それはどちらかといえば、その笑顔に心から嬉しいと思うのではなく、悲しませずにすんだという安堵の意味をも含んでいるものだった。
それだけだ。
「ありがとう」
アレクの声が聞こえる。にじむような喜びが、その声に表れる。
許されているんだと思うと、妙に気恥ずかしく、心地よかった。こんな妙な気分はアレクにしか感じなかったと、今更ながらに思い出す。
「ありがとう、ティア」
俺を選んでくれてありがとう、とアレクは何度も言う。
こちらも何か言わなくてはいけないのに、言葉が出ずに、ただアレクの制服を強く握る。これだけで、伝わるはずないのに、伝わって欲しいと願った。
大好きだよ、と。
大切だよ、と。
全てを捨てるようなマネをしてまで、一緒にいたいんだ、と。
他の人から見れば愚かだと思えるくらい、アレクが大切でたまらないんだよ、と。そう、アレクに伝わっている?
ふわりと頭を撫でられた。王族特有の鮮やかなブロンドを柔らかく、優しく撫でられる。
トロトロと、心地よさに瞳を閉じた。ここ数ヶ月の激務に加え、今日の発言での混乱を考えて、引継ぎの書類も作っていたのだ。
ここ数日、緊張と何か分からないもののせいでろくに寝ていないことを思い出す。でも、こんなこと日常茶飯事だったのに、と言い訳も加えておこう。
今日の発言のことを知っていたのはアレクだけなので、書類作成は誰もいない時間にしなければいけない。アレクにも随分と無理を強いてしまった。
「伝わってるよ。大丈夫、ちゃんと、分かってる」
ありがとう、と自然と口から言葉が零れた。
「ティア、眠いの?」
アレクの声が聞こえる。
眠ってしまいそうになっているのか、ぼんやりとしかその声が聞こえない。もったいないな。すっごく優しい声でもっと聞いていたいのに。
「ううん、眠く、ないよ」
違うよ、と否定する声は口の中で解けた。ここで寝てはいけない、と思うのに、意志に反してまぶたは重くなっていく。

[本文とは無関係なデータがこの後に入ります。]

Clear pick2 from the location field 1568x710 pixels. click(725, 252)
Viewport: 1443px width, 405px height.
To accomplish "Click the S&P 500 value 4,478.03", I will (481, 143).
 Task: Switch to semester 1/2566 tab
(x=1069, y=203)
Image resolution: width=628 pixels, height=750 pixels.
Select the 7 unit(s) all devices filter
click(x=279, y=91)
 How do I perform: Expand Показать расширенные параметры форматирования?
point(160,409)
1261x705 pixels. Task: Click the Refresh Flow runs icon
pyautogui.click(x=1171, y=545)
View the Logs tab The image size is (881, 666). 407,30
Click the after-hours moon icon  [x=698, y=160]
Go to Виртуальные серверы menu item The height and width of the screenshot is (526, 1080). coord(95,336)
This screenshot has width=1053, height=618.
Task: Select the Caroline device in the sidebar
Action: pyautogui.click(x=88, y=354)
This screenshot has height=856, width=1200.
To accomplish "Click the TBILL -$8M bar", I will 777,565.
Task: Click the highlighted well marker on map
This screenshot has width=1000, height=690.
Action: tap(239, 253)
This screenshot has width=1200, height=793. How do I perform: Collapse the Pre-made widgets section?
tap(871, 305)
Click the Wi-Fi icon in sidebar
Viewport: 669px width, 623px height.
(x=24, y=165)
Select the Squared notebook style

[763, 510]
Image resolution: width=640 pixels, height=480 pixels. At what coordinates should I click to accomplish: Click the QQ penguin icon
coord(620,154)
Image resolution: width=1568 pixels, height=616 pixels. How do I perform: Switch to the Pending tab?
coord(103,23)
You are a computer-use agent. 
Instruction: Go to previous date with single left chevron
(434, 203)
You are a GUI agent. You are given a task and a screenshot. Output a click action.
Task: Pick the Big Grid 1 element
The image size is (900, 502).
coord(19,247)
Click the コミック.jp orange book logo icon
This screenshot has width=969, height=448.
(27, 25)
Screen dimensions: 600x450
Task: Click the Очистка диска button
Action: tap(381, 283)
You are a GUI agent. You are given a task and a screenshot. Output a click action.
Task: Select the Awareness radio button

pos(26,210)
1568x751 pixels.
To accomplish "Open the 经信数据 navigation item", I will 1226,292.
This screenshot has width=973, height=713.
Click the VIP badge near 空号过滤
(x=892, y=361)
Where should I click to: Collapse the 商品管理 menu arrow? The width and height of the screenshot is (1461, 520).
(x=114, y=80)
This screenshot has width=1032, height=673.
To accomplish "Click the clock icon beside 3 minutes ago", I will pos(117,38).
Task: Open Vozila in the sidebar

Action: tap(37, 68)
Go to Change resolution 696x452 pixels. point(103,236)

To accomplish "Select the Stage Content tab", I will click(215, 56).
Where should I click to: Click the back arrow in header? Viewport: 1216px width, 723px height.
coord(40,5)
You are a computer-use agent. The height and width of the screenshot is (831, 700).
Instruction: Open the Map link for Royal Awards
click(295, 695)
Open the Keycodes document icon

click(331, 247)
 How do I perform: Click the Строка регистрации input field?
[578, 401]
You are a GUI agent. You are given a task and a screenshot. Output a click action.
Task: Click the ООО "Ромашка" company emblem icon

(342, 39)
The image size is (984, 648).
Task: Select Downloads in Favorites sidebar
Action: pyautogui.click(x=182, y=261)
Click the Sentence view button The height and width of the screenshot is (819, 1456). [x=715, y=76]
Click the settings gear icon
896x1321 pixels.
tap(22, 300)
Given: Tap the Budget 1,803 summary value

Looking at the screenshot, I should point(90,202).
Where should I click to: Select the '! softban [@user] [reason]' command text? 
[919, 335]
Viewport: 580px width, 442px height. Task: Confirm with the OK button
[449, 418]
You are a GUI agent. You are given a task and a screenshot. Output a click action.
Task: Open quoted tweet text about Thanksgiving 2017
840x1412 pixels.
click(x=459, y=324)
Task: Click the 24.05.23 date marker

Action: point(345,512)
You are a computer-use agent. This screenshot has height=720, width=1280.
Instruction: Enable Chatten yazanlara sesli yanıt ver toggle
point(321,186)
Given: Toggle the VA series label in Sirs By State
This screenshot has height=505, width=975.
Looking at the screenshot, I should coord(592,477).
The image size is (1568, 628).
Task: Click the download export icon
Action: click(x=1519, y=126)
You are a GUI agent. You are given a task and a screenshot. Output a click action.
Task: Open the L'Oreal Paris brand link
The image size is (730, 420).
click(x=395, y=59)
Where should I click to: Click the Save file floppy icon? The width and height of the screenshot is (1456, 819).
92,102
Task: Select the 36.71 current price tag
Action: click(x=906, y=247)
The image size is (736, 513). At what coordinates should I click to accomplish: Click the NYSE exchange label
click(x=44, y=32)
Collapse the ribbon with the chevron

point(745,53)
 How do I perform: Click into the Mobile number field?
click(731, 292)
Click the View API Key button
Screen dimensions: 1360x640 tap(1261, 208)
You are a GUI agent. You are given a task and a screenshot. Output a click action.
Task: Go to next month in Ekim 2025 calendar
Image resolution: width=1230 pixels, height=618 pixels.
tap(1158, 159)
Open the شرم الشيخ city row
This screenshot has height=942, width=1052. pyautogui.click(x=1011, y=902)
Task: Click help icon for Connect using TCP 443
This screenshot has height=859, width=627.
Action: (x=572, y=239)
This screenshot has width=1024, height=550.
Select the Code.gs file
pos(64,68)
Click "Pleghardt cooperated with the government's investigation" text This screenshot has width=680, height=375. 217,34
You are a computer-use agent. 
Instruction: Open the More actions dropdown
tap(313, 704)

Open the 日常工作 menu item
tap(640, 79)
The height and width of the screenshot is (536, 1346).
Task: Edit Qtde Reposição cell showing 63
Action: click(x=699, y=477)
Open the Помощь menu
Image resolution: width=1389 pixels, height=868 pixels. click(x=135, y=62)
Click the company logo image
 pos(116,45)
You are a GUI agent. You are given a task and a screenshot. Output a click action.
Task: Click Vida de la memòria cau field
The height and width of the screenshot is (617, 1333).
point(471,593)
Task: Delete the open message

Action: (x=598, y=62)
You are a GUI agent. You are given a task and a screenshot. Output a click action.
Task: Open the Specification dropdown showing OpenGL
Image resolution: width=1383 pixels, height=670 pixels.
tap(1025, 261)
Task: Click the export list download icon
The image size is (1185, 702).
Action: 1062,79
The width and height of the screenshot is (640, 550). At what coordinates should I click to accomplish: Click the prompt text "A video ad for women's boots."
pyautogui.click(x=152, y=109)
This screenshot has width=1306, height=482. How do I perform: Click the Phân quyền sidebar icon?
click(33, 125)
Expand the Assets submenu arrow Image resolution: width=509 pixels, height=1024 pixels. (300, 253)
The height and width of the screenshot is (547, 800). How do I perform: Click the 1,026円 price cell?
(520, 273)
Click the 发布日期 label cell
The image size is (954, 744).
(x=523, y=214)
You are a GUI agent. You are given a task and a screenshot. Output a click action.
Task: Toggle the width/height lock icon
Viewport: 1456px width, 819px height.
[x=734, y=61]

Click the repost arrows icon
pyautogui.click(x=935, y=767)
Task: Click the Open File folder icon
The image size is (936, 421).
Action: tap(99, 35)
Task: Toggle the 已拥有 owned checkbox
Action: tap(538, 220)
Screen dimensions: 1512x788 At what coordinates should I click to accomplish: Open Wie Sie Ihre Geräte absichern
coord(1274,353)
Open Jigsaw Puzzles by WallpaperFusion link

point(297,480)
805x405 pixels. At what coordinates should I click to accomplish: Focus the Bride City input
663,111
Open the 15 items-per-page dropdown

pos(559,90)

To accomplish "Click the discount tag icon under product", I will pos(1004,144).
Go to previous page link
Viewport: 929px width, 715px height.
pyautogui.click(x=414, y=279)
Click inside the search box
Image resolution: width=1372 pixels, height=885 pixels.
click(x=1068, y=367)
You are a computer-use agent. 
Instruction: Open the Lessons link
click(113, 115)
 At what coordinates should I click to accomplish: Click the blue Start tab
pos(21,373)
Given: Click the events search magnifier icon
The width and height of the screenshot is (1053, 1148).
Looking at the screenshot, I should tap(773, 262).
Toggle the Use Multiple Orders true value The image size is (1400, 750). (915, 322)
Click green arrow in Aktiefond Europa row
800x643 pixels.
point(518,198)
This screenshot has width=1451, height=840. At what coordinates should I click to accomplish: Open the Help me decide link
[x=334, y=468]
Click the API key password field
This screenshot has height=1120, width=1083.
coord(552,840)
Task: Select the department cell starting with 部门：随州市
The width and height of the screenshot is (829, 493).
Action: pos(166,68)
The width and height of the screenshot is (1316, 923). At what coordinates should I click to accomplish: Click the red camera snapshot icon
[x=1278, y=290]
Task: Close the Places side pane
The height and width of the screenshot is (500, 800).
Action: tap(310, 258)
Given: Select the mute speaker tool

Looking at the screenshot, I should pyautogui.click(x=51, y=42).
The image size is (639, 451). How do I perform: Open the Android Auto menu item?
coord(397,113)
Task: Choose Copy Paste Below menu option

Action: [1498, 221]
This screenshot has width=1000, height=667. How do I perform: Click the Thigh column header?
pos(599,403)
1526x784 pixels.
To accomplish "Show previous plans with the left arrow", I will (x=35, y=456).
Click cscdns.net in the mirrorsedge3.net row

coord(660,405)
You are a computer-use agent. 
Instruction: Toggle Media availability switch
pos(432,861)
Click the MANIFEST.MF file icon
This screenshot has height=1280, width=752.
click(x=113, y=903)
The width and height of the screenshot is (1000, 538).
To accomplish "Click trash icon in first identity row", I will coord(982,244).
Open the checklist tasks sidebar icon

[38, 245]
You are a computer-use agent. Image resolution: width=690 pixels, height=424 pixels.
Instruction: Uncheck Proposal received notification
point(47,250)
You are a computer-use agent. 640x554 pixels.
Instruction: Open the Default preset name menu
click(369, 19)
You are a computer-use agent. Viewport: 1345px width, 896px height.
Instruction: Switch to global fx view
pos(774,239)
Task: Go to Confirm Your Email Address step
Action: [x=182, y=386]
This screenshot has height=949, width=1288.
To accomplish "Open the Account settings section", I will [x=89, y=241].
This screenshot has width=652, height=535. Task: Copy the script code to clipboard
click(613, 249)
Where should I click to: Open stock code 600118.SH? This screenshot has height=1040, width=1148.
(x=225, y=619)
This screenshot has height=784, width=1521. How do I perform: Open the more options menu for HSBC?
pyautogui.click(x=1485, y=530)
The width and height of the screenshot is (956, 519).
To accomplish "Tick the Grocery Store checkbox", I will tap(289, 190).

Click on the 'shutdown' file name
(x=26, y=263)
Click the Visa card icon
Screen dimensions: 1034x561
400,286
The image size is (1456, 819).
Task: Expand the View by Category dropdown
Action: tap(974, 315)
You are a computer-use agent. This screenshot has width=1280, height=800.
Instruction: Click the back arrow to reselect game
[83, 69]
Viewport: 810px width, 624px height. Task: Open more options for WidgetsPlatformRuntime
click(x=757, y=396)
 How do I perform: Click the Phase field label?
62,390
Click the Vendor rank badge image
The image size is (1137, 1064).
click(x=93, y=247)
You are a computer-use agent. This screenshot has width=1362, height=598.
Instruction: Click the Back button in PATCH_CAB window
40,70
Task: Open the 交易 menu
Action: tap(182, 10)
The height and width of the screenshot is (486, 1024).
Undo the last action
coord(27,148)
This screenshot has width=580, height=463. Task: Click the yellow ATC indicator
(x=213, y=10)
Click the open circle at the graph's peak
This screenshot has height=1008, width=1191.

ついに我慢できなくなって、完全に閉じてしまった。アレクの苦笑いが空気の揺れで分かる。
ここ何年間か、感じなかった睡魔が追い詰めてくる。おかしいな、もっと辛い仕事のときでも、眠気を感じることなんてほとんどなかったのに。
どうして、今更。
「寝ていいよ。ティアぐらい運べる」
『起きてる』と言ったつもりなのに、口から出てきたのは小さな吐息と意味を成さない言葉の元である音だけ。アレクが髪を撫でている。
もう何かを考えているのも辛くなってきた。あぁ、眠いってこういう感覚だったけ。
「おつかれさま。ティア。いい夢を」
わたしだけ寝てしまっていいのだろうか。大変だったのはアレクのほうなのに。
わたしの護衛が終わったって、蒼の騎士団や、隊長の仕事は終わっていないのだから。それでももう、抵抗ができない。眠くて、眠くてたまらない。
「おやすみ」
“心配しなくても、ずっとそばにいるから、今は安心しておやすみ。ティアを、きっと守るから。大好きだよ”
――それが寝る前に聞いた最後の言葉だった。